Avec le temps et sans même nous en rendre compte, nous avons créé un monde de fausses utilités, de sorte à donner des grades et des carrières à des homo œconomicus ambitieux, ainsi que de faire tourner une logique financière qui tire sa richesse d'une société de gens pressés et contraints de réussir et qui ne se posent jamais de bonnes questions. Nos écoles nous disent que la morale, c'est le travail, que le bonheur, c'est la réussite. Mais quels types de travail ? Quels types de réussites ?
Et justement ! Nos écoles ne font que former des gens qui ne se posent pas les bonnes questions et qui ne cherchent qu'à satisfaire des désirs de gratification et d'appartenance sociales, en réussissant leurs vies professionnelles. Réussir à tout prix ! Telle est la norme. Ici, les conséquences néfastes de la réussite semblent des critères négligeables. J'ai parfois l’impression que nous nous forçons à faire des choses, parfois même immorales, juste parce qu'il y a une certaine morale culturelle nous dit qu'il est de bon ton de ne pas rester sans rien faire.

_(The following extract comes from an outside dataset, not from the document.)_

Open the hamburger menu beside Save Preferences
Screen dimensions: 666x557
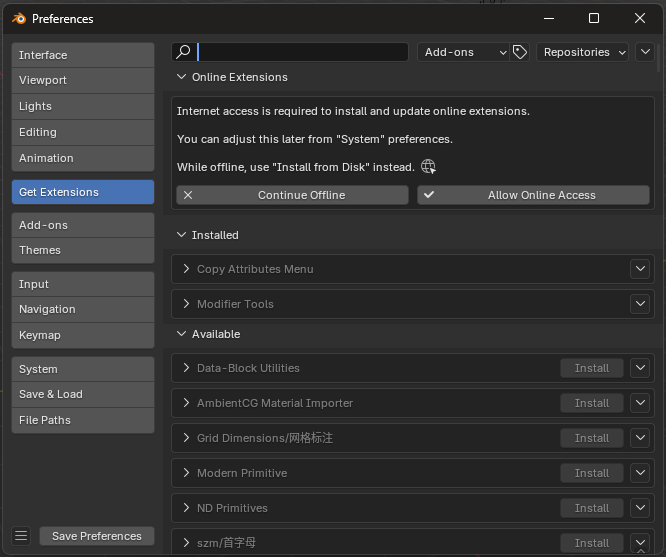tap(21, 536)
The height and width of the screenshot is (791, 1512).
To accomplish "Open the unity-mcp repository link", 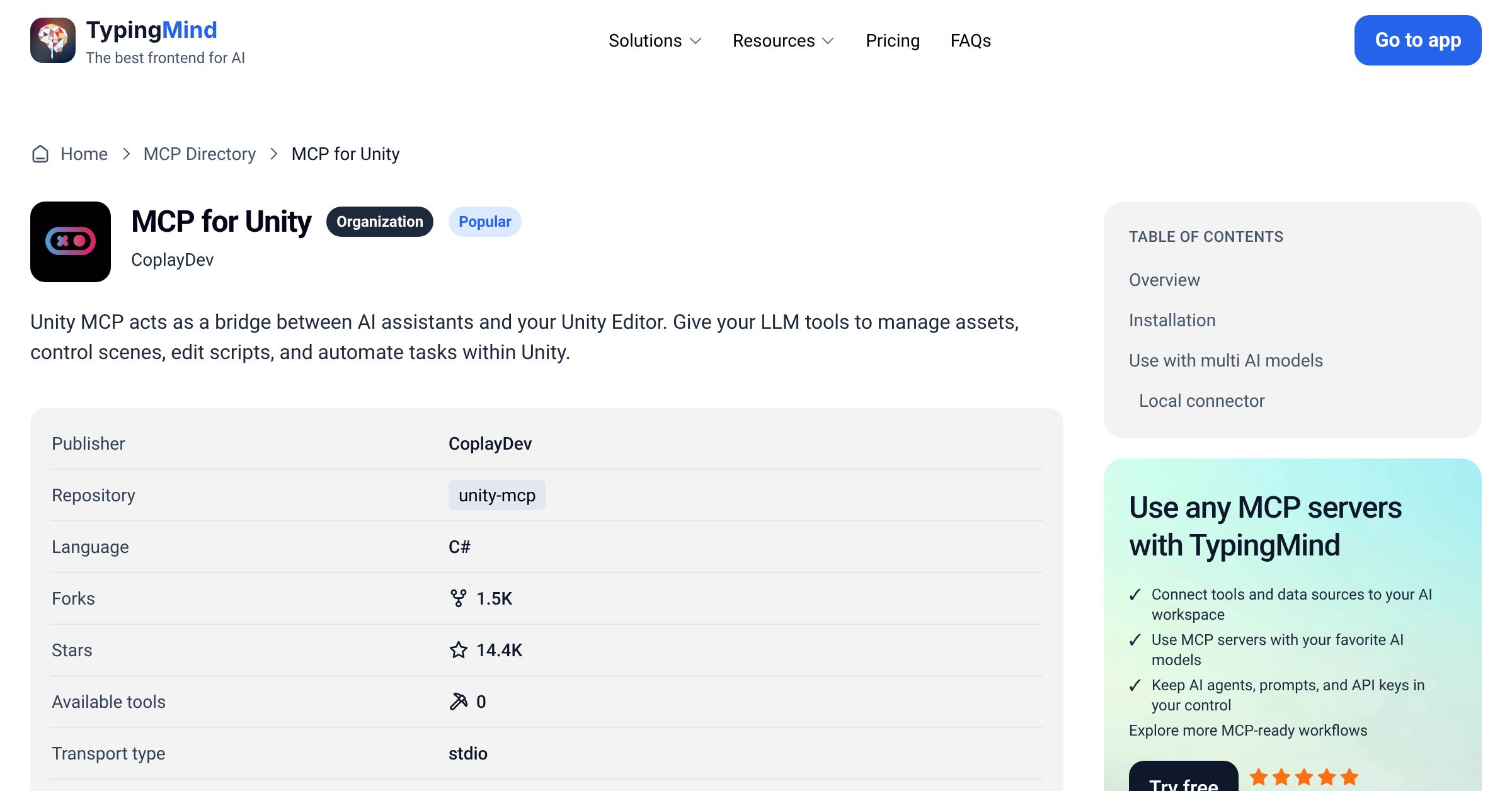I will (x=497, y=495).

De surcroît, si l'argent est une dette (théorie des banques à réserves fractionnaires, que nous verrons plus tard), alors il convient que celui que vous gagnez soit le fait de vos efforts et pas de l'effort des autres, sous peine de passer pour un être indigent, immoral, parasite social et irresponsable. Nous avons inventé un monde de gens rentables, névrosés et pressés. Un monde d’égoïstes, créé par des égoïstes pour satisfaire des intérêts d’égoïstes. De plus, l'effet de l'hypergamie vous rejettera si par malheur vous échouez professionnellement. Tout cela semble nous murmurer : « Vous voulez être heureux, accepté et marié ? Alors vous devez réussir ! »
Nos écoles, nos sociétés et nous-même, pris par un conformisme culturel, par l’aveuglement paradigmatique, ne faisons que former des homo œconomicus, professionnels et performants, alors que la nature, notre monde, les générations qui viennent, nous demandent de former des « homo philosophicus » responsables et conscients.